When church plants or missionaries are sent as teams, the chances of success are much higher. Team planting allows new pastors to share the responsibility of planting. This creates more opportunities for ministry and more opportunities for support strategies such as bi-vocational or covocational planting. Coordinated sending means more missions resources.
Coordinated sending also means easy on-ramps to the many sending structures already present in Houston and beyond. Sending Pathways provides potential sent out ones with foundational equipping that allows them to easily begin the assessment process with other partners such as the Houston Church Planting Network, state conventions, the International Mission Board, or other sending agencies. Pathways does not compete with these structures but builds bridges between them and the local church.
CONTINUED SUPPORT
Sending churches continue to support the work of those they send.

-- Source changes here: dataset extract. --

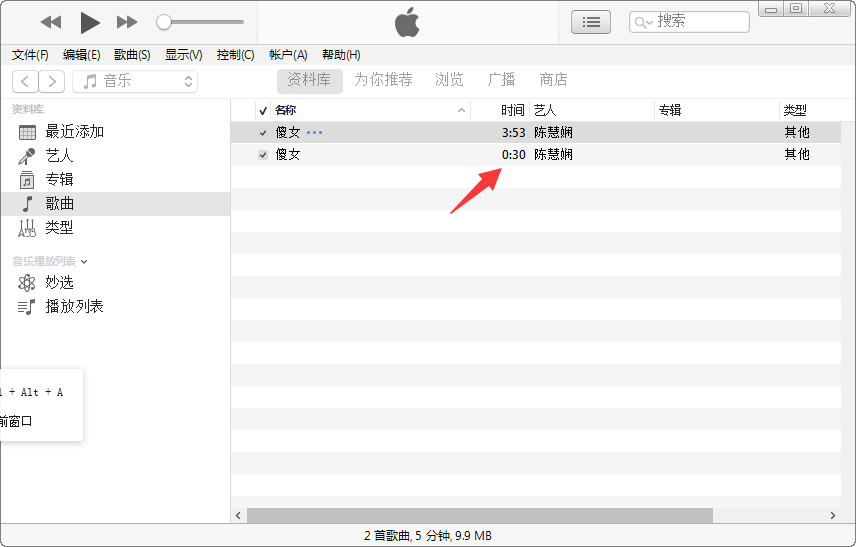Viewport: 856px width, 547px height.
Task: Select Artists (艺人) in the sidebar
Action: (59, 156)
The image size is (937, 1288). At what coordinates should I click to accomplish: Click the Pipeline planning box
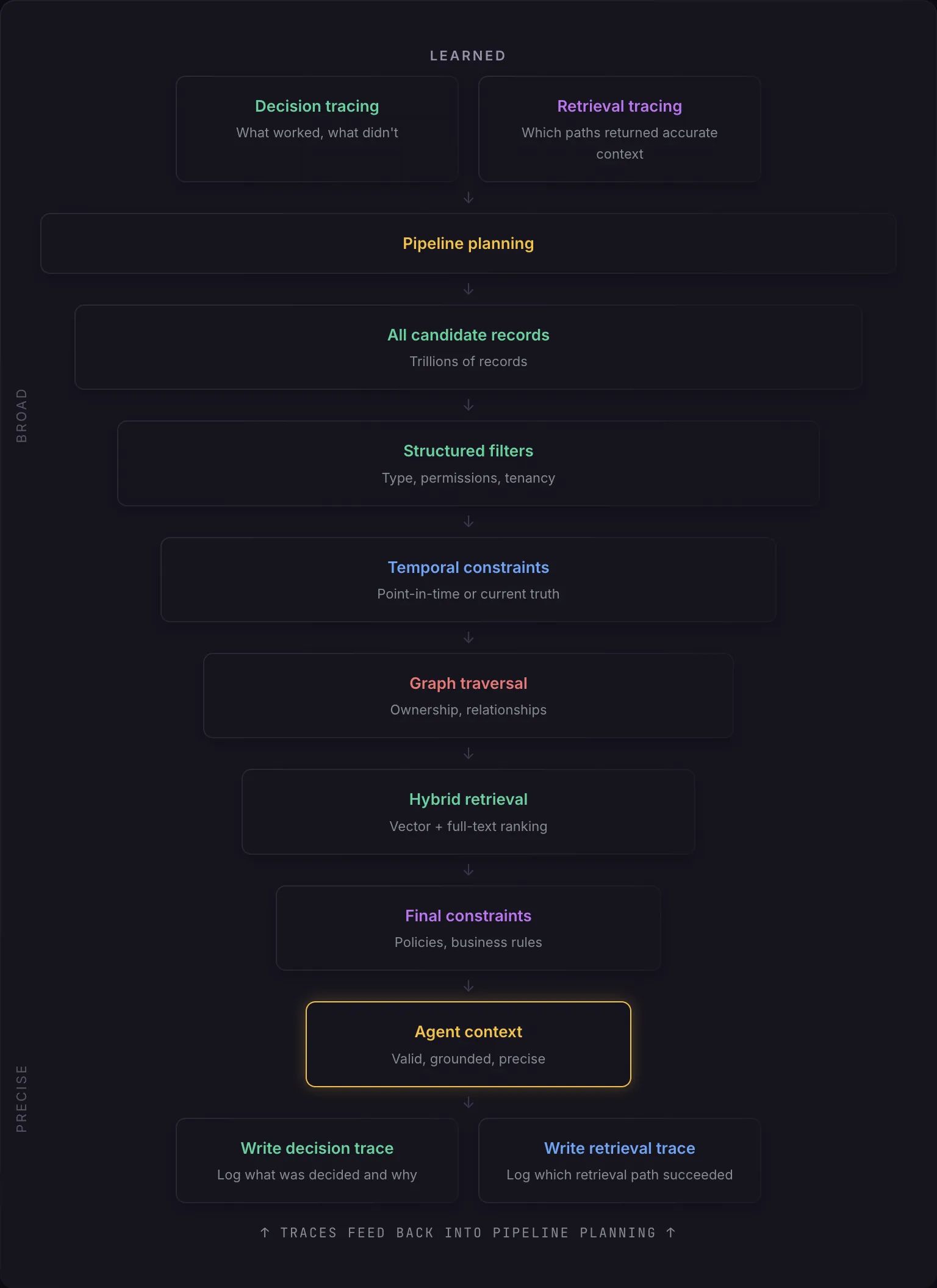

Support comes in many forms. Sometimes it is financial, helping a new church as it becomes sustainable, or meeting the financial needs of an international missionary. At other times, it is human resources that are needed, as supporting churches come alongside new church plants for community outreach. It should always involve prayer, counsel, and fellowship.
Pathways creates channels for this continued support to occur alongside other churches. As teams are cooperatively equipped and the sending is coordinated between churches and other partners, then multi-church support networks and relationships are formed that allow for better and more secure support for each new work without the total burden resting on one sending church.
We want your church to be a part of Pathways.
Every church can benefit from an intentional process of examination concerning their sending process. Even if your church is already a true sending church, you can accomplish more when you work with other churches to develop pathways to multiplicative sending. We want to see a city full of churches that cooperatively produce their own sent out ones for an array of Great Commission tasks. This is how Houston (and beyond) reaches gospel saturation.